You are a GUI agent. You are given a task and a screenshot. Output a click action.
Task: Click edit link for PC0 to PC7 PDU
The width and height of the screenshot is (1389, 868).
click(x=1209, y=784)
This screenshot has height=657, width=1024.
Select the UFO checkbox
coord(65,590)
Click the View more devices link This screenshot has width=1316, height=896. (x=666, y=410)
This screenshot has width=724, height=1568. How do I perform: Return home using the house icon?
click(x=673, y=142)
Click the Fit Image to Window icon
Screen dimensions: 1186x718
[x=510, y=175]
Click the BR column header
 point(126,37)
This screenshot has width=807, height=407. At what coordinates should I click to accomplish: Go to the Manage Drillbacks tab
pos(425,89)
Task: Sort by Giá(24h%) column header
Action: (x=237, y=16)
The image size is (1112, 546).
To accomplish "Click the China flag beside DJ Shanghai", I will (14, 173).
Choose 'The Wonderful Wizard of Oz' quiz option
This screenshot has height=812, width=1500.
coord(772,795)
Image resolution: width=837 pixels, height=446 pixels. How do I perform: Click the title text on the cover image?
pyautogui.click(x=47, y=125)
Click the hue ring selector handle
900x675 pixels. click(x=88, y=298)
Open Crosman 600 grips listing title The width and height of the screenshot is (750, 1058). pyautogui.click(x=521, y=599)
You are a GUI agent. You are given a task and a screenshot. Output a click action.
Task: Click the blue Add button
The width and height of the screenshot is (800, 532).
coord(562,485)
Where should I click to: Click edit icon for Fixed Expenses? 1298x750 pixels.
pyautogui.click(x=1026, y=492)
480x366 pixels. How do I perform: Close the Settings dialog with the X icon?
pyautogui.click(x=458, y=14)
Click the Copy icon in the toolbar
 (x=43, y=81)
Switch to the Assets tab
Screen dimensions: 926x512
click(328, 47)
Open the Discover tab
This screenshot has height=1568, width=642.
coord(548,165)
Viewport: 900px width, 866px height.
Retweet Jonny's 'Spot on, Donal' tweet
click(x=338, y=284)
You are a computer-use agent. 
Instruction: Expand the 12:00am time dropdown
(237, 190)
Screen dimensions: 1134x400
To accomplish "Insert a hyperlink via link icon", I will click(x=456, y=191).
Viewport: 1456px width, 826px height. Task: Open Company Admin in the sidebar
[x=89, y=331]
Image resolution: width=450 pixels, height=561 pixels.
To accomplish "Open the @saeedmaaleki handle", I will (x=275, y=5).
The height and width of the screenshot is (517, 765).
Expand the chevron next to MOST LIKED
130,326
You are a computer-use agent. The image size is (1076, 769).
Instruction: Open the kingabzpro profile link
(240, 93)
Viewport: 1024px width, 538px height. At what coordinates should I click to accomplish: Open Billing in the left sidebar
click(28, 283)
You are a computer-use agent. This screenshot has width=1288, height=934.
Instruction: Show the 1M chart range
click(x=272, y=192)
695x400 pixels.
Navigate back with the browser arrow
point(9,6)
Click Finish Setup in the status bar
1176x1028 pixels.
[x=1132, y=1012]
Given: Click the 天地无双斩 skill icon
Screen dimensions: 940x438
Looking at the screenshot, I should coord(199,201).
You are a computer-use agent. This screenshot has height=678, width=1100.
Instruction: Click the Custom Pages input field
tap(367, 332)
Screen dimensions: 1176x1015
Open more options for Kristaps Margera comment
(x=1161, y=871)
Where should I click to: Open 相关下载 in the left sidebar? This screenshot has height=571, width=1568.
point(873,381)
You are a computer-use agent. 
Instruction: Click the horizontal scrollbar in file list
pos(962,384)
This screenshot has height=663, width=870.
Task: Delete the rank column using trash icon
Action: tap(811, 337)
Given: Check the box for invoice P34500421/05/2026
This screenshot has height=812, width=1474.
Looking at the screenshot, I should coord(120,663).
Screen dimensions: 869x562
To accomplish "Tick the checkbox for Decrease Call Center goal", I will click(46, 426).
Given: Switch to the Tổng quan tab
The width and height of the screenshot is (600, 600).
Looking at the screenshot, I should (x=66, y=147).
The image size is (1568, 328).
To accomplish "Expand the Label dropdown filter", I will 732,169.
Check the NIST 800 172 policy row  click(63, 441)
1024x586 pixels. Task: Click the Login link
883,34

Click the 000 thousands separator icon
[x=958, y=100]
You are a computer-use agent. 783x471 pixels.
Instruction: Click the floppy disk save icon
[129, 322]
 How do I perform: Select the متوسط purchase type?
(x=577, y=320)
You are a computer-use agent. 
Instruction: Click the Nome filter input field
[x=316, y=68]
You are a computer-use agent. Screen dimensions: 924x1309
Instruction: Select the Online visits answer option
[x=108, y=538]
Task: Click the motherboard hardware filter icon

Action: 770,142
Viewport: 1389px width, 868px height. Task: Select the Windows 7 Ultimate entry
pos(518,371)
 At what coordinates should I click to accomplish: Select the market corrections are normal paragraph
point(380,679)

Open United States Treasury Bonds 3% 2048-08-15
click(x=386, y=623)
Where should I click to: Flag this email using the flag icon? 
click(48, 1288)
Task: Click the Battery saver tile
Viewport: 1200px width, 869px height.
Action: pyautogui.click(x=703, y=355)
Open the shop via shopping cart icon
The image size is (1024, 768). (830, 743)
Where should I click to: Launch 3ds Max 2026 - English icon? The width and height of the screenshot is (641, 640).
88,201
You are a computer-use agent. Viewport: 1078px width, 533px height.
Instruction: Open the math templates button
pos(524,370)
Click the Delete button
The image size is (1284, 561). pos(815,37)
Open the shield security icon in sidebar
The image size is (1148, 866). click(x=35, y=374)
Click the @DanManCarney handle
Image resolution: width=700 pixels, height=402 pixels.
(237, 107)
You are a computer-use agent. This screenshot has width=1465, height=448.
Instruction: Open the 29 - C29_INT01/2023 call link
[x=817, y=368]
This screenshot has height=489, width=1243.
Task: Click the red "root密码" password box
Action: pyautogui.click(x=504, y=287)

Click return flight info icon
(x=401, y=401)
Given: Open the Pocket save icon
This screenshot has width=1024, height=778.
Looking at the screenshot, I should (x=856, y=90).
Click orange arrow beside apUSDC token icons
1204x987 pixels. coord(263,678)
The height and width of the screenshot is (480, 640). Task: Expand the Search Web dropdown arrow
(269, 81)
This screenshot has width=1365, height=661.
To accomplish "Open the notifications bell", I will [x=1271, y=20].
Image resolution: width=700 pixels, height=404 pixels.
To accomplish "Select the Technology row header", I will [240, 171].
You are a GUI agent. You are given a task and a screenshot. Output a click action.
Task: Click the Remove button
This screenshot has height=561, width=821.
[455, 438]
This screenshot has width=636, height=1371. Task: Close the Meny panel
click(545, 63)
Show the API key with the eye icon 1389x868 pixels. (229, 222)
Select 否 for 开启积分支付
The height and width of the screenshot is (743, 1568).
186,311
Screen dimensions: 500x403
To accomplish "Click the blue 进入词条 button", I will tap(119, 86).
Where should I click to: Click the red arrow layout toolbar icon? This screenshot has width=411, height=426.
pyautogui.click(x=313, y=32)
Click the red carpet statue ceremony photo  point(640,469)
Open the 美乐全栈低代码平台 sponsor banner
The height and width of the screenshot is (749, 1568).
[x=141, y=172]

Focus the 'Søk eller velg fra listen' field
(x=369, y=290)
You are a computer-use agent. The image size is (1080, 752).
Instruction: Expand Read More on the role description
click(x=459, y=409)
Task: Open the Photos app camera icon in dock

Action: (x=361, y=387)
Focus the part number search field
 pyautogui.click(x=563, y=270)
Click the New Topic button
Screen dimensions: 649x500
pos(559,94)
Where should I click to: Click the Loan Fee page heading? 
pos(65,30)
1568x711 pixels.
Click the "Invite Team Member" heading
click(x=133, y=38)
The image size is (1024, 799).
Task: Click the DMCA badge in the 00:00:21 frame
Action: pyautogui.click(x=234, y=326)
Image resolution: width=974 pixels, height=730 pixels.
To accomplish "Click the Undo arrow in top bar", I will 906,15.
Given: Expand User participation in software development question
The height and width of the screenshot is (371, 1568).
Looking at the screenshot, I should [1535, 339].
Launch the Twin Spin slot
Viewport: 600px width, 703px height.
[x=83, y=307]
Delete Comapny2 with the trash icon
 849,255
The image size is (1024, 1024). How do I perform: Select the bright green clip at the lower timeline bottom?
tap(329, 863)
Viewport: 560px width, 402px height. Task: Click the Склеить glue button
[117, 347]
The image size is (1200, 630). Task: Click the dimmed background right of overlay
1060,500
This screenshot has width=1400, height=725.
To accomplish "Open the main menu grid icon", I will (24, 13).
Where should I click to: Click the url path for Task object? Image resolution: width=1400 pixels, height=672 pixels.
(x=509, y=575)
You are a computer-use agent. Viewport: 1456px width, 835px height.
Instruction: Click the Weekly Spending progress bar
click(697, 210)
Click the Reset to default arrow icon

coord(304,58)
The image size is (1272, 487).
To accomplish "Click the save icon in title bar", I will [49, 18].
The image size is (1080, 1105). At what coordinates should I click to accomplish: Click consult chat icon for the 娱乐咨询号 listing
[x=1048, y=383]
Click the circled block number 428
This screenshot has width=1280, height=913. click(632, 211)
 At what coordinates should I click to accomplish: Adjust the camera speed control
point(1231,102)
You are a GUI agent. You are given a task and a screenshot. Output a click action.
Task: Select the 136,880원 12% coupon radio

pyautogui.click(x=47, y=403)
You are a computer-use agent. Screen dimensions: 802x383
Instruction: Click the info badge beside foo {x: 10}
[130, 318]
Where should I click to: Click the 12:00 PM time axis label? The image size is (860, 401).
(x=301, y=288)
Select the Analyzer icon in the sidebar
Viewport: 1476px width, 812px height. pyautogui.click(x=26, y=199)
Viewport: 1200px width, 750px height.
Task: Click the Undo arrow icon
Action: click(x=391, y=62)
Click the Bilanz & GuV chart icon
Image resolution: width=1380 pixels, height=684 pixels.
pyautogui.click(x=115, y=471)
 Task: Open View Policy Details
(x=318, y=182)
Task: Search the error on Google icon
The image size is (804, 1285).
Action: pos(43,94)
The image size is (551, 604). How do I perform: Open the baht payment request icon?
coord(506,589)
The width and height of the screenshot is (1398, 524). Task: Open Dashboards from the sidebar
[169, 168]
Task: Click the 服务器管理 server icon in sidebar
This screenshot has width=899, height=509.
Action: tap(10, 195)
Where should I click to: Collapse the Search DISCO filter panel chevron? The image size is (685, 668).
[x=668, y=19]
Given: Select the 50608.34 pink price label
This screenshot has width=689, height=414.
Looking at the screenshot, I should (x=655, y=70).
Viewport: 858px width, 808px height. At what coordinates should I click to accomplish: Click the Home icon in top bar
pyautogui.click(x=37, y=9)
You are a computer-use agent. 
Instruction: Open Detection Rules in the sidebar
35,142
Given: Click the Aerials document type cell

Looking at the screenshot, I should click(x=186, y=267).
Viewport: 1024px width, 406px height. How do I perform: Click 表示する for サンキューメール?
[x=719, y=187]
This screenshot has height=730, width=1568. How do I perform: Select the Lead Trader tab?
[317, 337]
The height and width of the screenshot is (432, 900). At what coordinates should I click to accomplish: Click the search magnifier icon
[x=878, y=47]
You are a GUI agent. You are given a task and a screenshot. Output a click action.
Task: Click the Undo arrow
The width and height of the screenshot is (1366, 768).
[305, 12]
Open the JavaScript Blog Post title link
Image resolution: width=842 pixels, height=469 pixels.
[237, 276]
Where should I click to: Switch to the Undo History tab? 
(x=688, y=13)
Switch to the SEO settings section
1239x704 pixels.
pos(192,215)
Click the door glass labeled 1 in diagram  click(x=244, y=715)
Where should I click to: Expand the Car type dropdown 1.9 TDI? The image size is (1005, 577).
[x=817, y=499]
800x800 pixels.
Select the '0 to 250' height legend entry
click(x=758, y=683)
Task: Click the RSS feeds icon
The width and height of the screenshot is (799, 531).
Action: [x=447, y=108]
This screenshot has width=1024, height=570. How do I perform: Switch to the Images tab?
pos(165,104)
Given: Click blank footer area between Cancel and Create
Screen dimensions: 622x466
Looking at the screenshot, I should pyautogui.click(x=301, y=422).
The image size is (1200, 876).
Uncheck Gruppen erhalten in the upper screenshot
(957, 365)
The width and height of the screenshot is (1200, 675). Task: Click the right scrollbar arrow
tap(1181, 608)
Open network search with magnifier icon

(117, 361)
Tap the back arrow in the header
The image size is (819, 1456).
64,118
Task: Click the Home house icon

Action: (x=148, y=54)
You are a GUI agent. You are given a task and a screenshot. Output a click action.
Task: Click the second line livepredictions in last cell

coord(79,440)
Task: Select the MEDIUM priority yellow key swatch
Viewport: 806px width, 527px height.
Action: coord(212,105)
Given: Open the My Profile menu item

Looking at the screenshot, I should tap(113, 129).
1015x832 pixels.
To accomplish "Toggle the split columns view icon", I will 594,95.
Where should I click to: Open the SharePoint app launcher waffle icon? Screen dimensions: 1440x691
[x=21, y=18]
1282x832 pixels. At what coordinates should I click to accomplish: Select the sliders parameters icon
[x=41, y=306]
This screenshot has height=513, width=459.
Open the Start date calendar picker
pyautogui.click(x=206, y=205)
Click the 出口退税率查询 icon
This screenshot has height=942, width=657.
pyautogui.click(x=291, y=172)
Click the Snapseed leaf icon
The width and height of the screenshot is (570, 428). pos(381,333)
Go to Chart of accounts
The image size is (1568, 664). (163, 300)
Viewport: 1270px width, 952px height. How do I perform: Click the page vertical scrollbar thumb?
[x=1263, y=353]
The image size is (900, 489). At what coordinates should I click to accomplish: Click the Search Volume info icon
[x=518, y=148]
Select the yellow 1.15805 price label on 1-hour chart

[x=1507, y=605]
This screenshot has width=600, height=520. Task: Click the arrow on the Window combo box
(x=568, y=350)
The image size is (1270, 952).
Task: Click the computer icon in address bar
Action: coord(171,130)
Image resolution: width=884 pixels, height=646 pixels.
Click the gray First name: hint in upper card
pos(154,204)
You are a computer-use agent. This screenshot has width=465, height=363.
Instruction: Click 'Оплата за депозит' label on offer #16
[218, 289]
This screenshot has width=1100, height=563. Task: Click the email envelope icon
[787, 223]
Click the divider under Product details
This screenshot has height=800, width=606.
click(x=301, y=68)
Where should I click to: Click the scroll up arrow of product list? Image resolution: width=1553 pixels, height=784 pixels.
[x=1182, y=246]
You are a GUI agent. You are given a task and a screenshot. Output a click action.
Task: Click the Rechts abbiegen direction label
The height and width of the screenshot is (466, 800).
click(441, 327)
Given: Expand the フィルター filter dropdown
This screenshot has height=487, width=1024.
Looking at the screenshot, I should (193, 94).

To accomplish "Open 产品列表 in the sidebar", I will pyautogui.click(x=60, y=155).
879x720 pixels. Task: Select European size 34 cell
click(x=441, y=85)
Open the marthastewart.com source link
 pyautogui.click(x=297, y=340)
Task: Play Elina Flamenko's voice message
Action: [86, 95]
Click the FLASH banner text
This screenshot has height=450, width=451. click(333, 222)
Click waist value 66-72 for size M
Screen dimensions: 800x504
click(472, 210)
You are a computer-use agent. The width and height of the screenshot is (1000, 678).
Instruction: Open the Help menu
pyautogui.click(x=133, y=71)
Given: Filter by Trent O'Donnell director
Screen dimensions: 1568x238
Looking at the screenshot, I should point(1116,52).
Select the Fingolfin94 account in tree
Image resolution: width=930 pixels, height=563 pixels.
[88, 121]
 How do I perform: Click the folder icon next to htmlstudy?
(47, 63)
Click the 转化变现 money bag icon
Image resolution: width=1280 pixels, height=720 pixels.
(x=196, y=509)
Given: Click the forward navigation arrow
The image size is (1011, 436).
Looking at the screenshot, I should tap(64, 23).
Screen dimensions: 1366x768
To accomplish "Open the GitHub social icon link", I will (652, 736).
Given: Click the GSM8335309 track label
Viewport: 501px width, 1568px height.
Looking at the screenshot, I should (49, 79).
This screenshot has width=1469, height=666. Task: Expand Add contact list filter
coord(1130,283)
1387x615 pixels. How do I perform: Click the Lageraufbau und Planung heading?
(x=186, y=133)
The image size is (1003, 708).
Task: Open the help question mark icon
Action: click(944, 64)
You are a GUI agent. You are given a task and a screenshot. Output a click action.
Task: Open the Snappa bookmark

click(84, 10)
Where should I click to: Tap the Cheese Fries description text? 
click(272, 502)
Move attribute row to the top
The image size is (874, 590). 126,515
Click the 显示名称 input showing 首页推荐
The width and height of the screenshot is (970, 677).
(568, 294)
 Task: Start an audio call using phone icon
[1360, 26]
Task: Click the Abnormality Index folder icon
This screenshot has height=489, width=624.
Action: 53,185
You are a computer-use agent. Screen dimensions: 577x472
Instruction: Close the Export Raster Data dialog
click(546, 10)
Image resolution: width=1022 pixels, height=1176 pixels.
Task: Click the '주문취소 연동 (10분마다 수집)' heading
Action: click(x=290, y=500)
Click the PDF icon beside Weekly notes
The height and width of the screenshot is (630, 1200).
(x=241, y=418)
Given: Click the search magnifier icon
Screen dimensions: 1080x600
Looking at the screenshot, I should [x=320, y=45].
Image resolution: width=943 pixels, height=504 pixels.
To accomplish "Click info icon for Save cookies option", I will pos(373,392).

- WHAT THE EXERCISE ASKS: In the listing above, find the line with "Click the FLASH banner text" and the line with "Given: Filter by Trent O'Donnell director", then print exactly those two lines and every line between them, and nothing more.

- EXERCISE OUTPUT:
Click the FLASH banner text
This screenshot has height=450, width=451. click(333, 222)
Click waist value 66-72 for size M
Screen dimensions: 800x504
click(472, 210)
You are a computer-use agent. The width and height of the screenshot is (1000, 678).
Instruction: Open the Help menu
pyautogui.click(x=133, y=71)
Given: Filter by Trent O'Donnell director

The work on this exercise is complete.